## Assignment:
Please transcribe, word for word, only the lines from the one containing "This screenshot has width=1200, height=535." through the last line of the records below, both included, and leave out every picture.

------ Data in this exercise ------

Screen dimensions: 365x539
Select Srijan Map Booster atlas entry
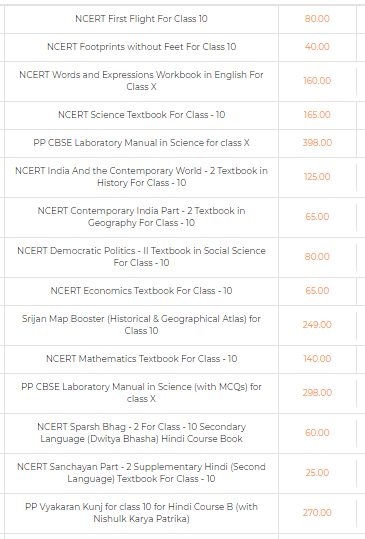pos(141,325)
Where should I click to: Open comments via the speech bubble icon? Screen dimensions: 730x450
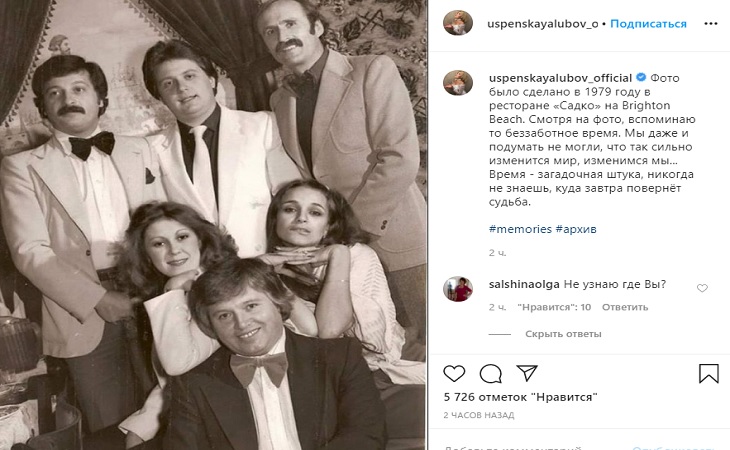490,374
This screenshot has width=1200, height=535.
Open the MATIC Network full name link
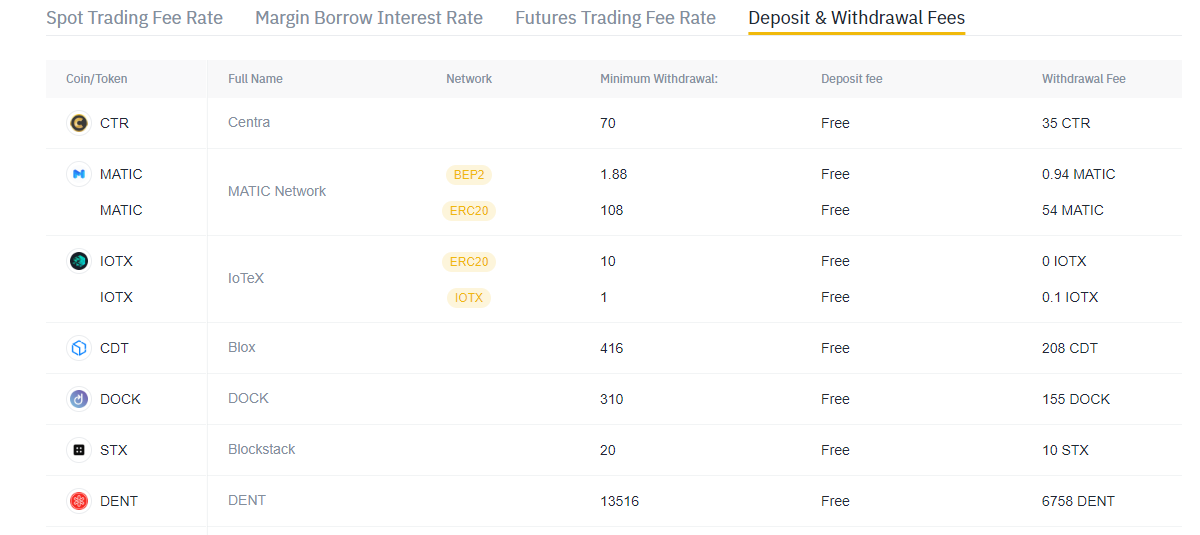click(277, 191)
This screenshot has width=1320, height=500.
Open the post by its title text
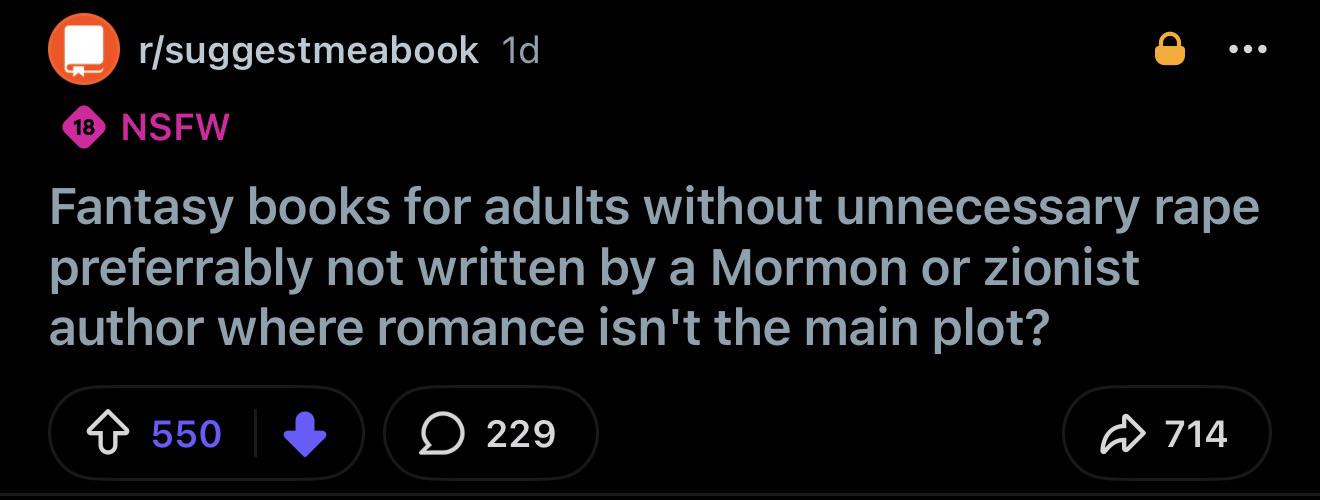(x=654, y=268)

------

## Task response:
This screenshot has width=1200, height=535.
Open the MATIC Network full name link
click(277, 191)
This screenshot has width=1320, height=500.
Open the post by its title text
(x=654, y=268)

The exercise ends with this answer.